After an exceedingly long time I have finally gotten round to writing the next instalment of the Paphos Mosaic series.

The building in which the mosaic was discovered was found in 1983 and named the House of Aion after the god depicted in the centre of the mosaic. The mosaic itself is made up of five panels, the photos are below with subtitles.

I believe this is one of the most stunning pieces of mosaic work, the workmanship of the piece is exceptional, of high quality and the colours are amazing. It is believed that the large mosaic adorns what would have been the reception hall.

In the top left corner the myth of Leda and the Swan is depicted. I have written about this before and you can find out more information here.


Top left Leda and the Swan and Middle left Cassiopeia

The panel in the top right depicts Hermes handing Dionysus to his tutor Tropheus and the nymphs of MountNysa who are preparing a bath for the baby. This version of the myth tells how Hermes under Zeus orders took Dionysus to be raised by the nymphs (there are several versions of who looked after him once he was born of Zeus’ thigh).
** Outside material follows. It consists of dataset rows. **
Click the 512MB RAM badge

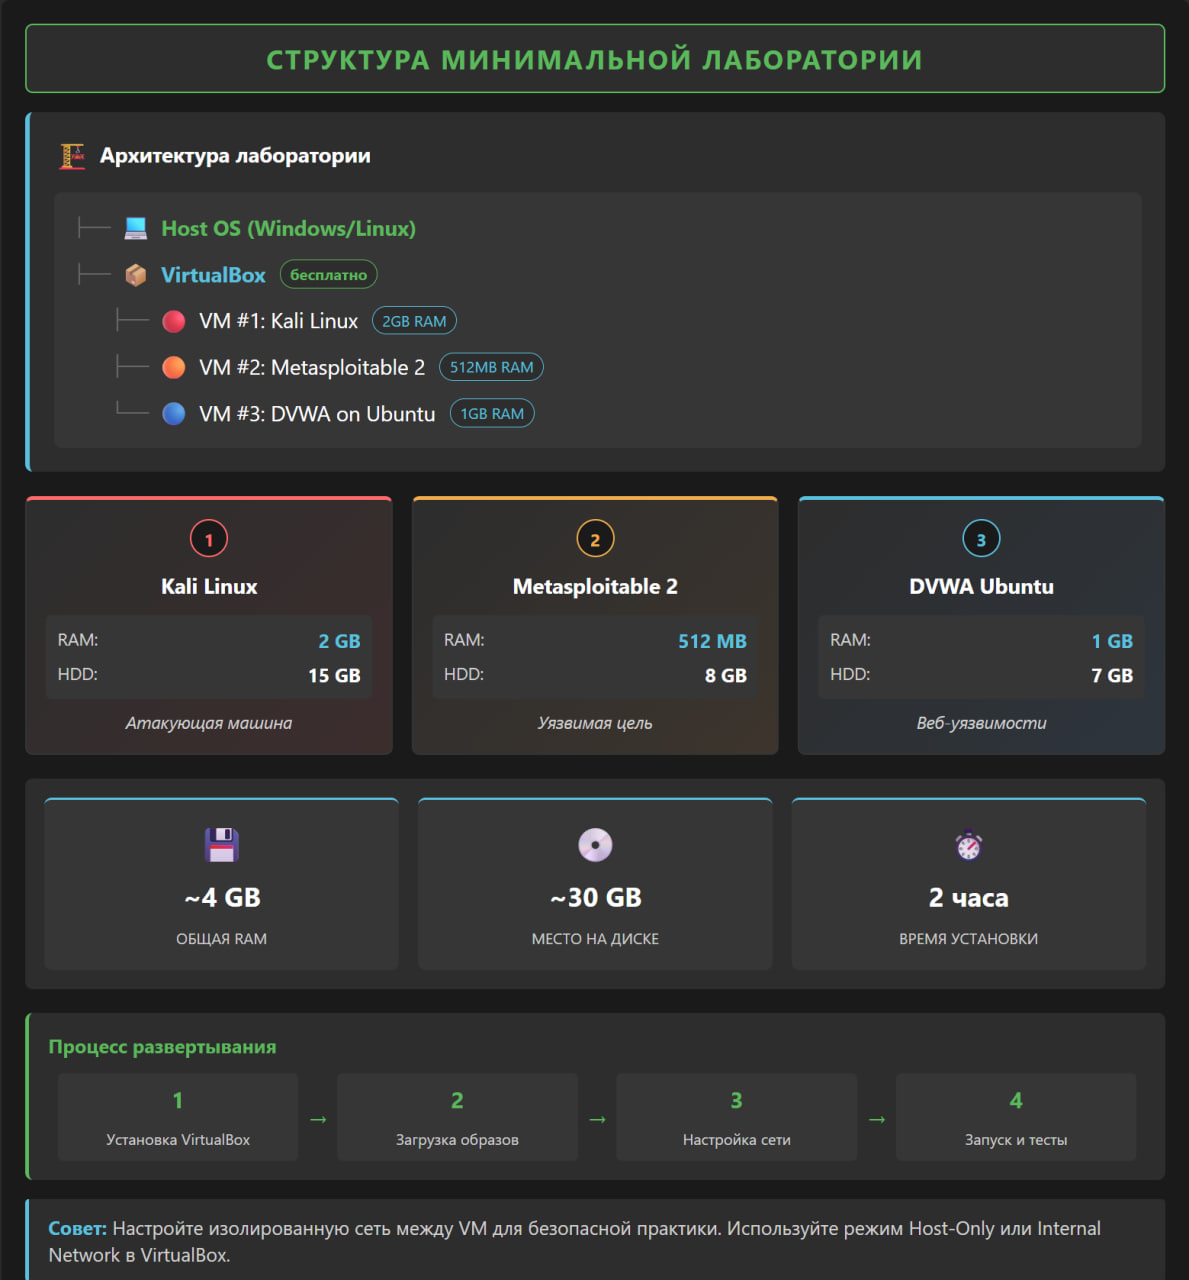coord(491,367)
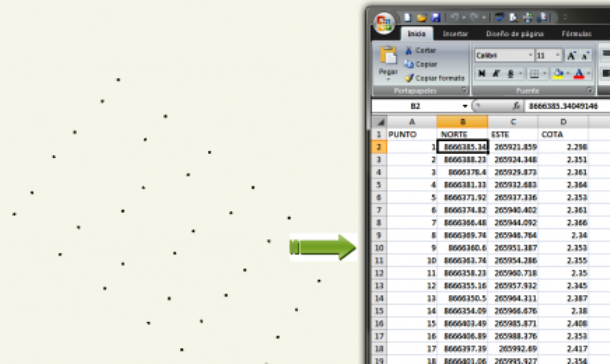The image size is (610, 364).
Task: Click the Cortar scissors command
Action: tap(421, 50)
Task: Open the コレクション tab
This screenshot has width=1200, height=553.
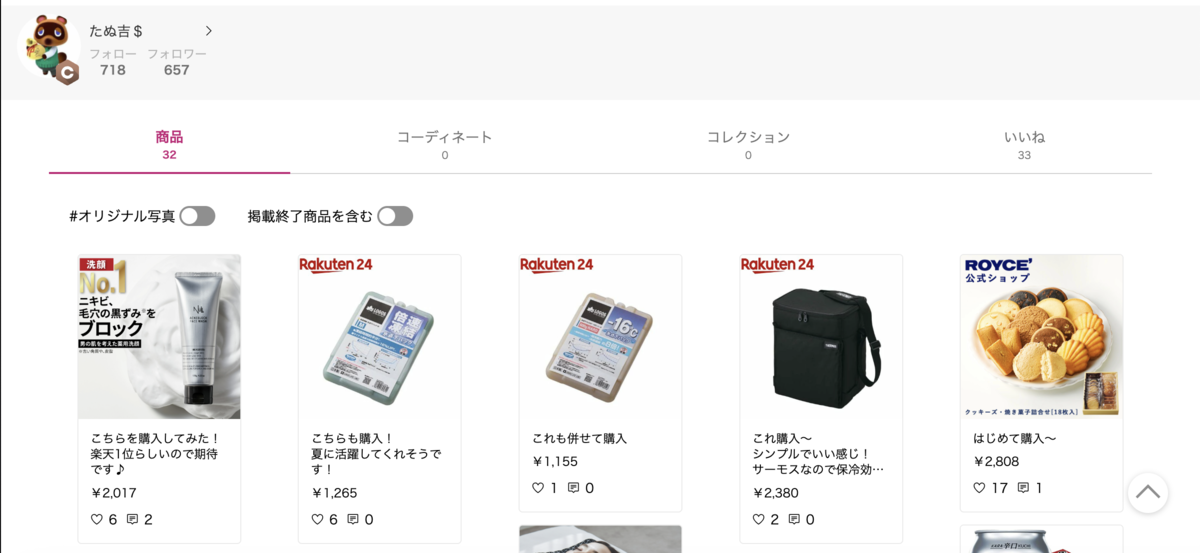Action: (x=748, y=144)
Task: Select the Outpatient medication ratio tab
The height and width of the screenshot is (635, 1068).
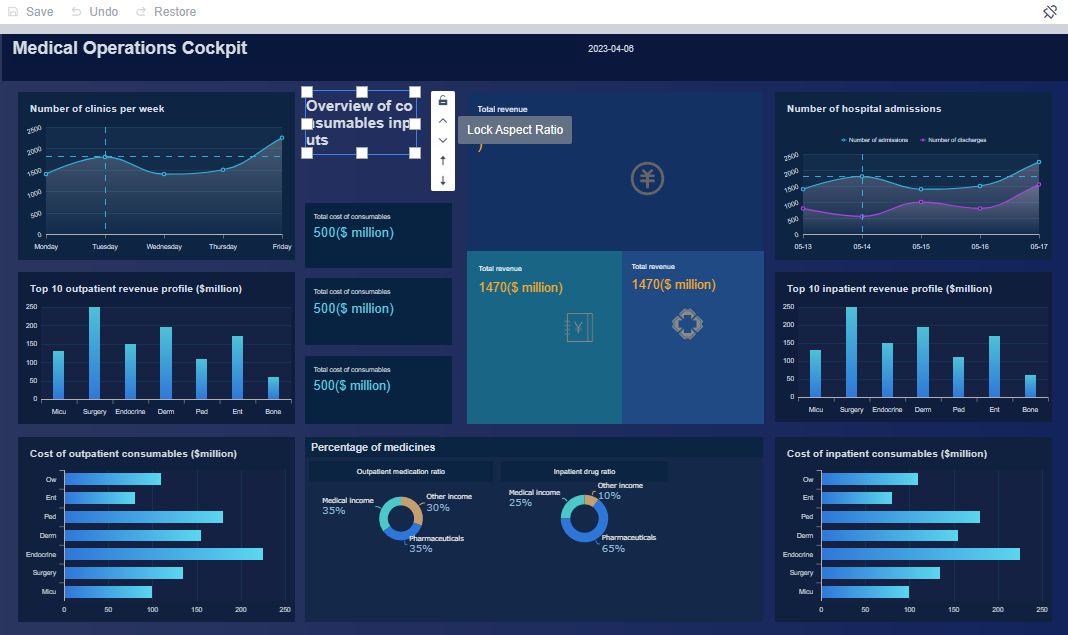Action: tap(400, 471)
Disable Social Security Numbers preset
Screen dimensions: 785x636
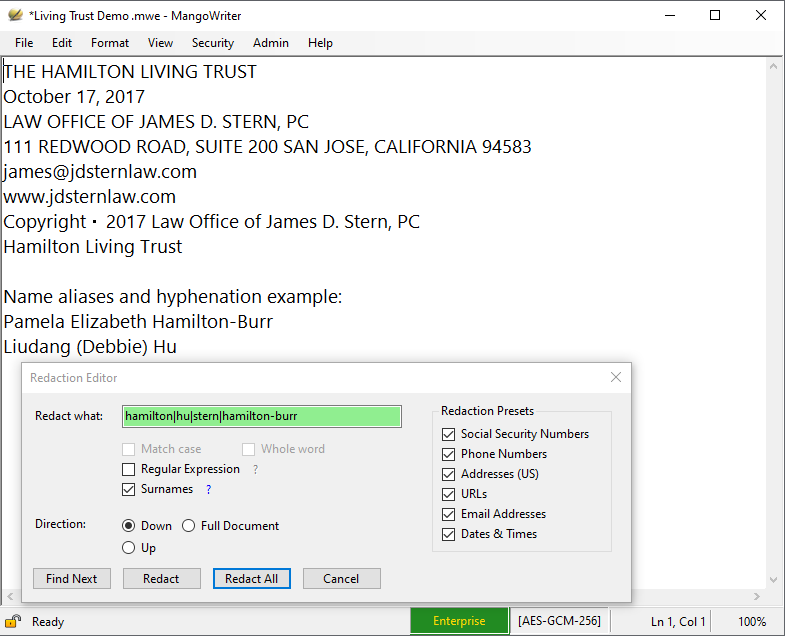pos(448,434)
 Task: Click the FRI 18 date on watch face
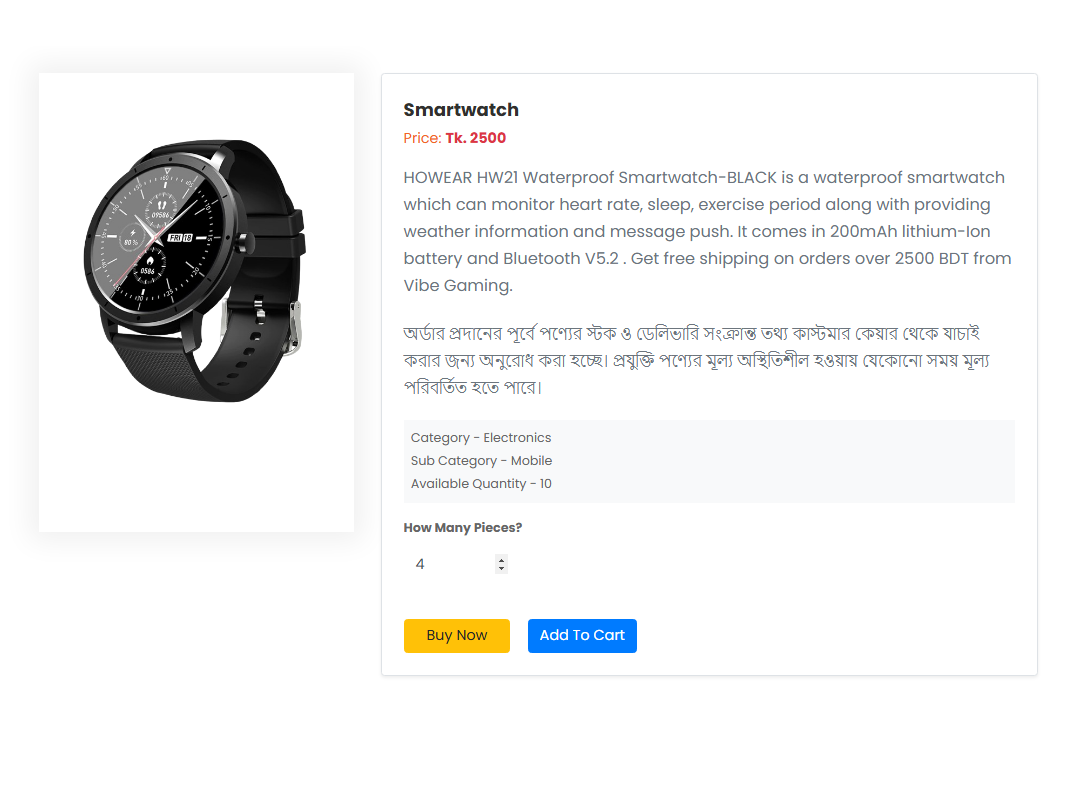click(x=180, y=238)
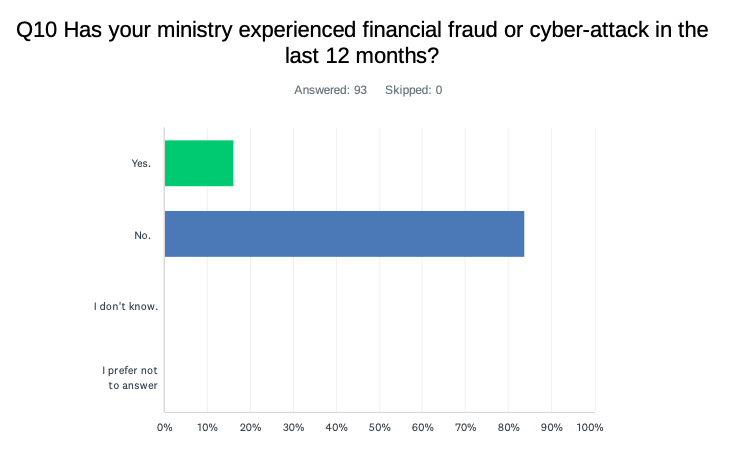This screenshot has height=465, width=734.
Task: Click the 80% axis label
Action: [508, 428]
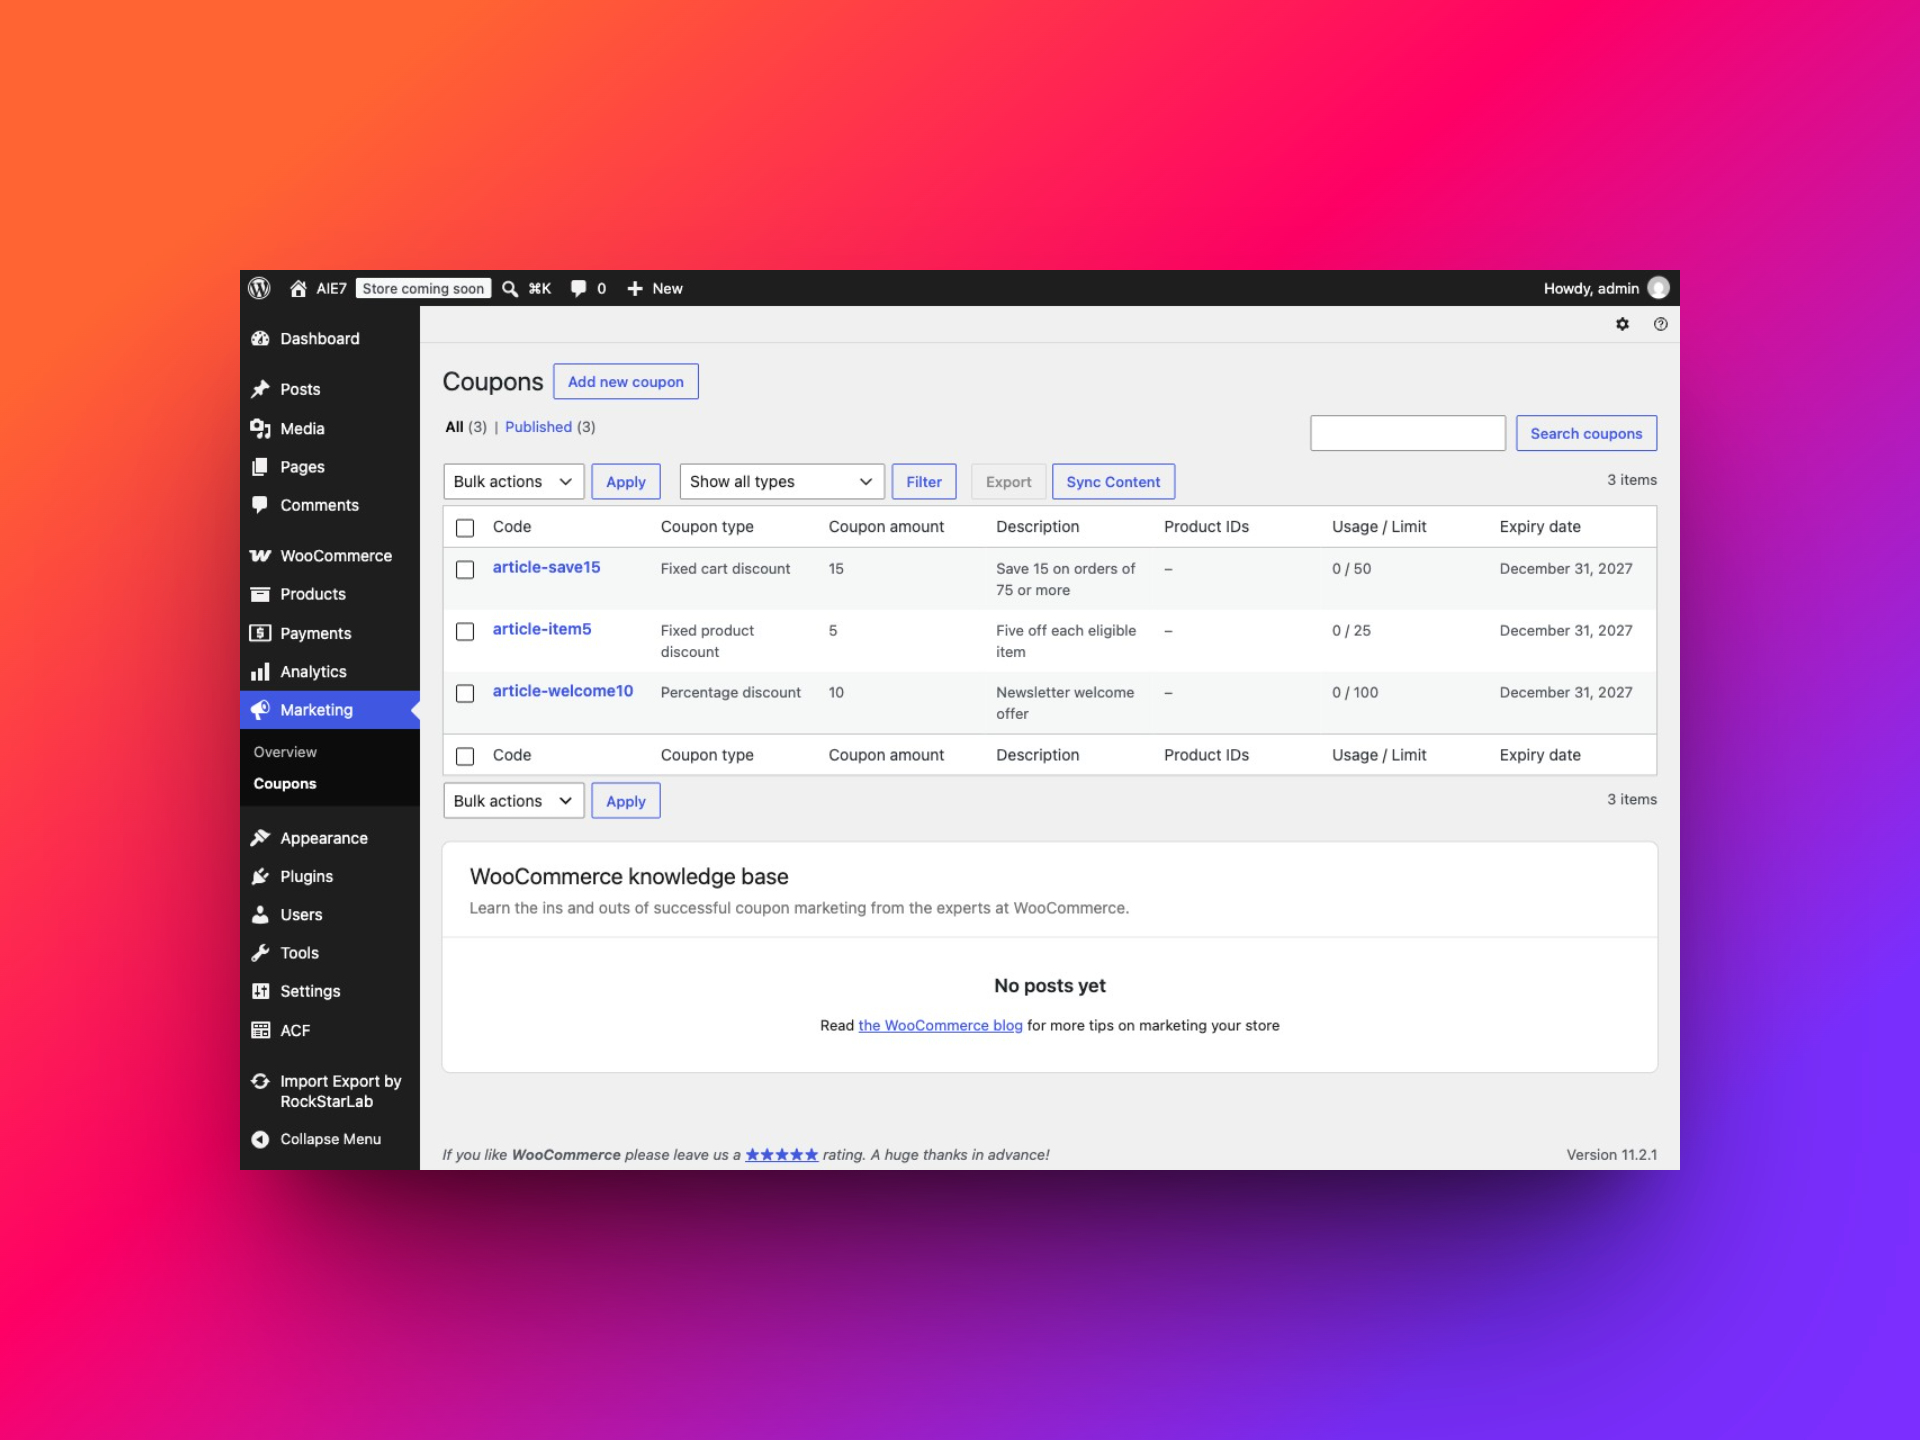
Task: Open the article-item5 coupon link
Action: 541,629
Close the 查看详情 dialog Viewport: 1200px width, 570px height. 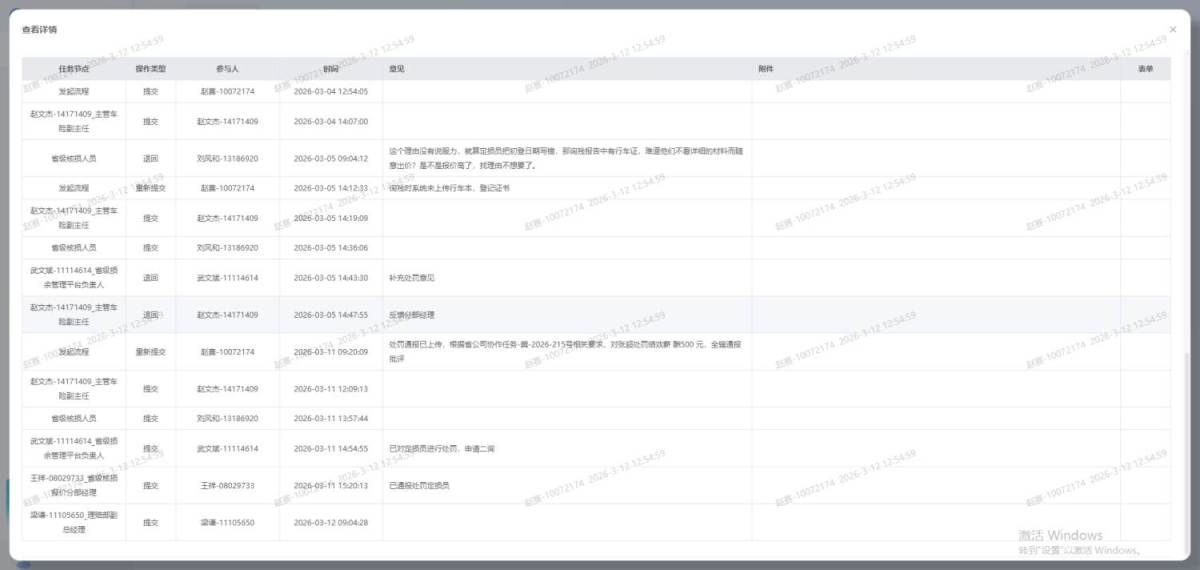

Top right close view – Baby Dionysus and Hermes and Middle (right side) closer view the Nereids Thetis, Doris and Galatea

The middle panel depicts the beauty contest between Cassiopeia and the Nereids (Thetis, Doris and Galatea) the most beautiful daughters of Nereus. The contest is judged by Aion (the god of eternity) who declares Cassiopeia the winner. Other mythological figures can be identified within the piece Helios, Zeus and Athena watching from on high.

The bottom left panel is a precession of Dionysus. Centaurs pull the cart of the god, a maenad leads the procession and Tropheus follows behind. This mosaic would appear to represent a religious procession following the god’s emergence as a new deity. It is very different to the traditional representations of the god’s drunken revelry.


Middle left Cassiopeia and bottom left procession of Dionysus

The final panel in the bottom left represents the conclusion of the contest between Marsyas and Apollo. Marsyas challenged Apollo to a music contest believing he could play better than the god. Marsyas was proven wrong and for his audacity in challenging a god to a contest Apollo condemned him to death. The fear and anguish can be seen in the representation of Maryas while his pupil begs for mercy at Apollo’s feet.


Top right – Baby Dionysus and Hermes, Middle (right side) the Nereids Thetis, Doris and Galatea and bottom right Marsyas and Apollo.

The department of antiquities suggests that this is not a random selection of images. They believe that there may be a theme that runs through each of these panels, that of the passage of time and maintenance of the cosmic order. Dionysus is depicted as growing from baby to an adult god, the seduction of Leda by Zeus represents the grand design, Cassiopeia becomes a constellation on her death and Apollo’s victory represents the balance of the cosmic order. These are tied together by the representation of Aion in the middle, the god for all eternity.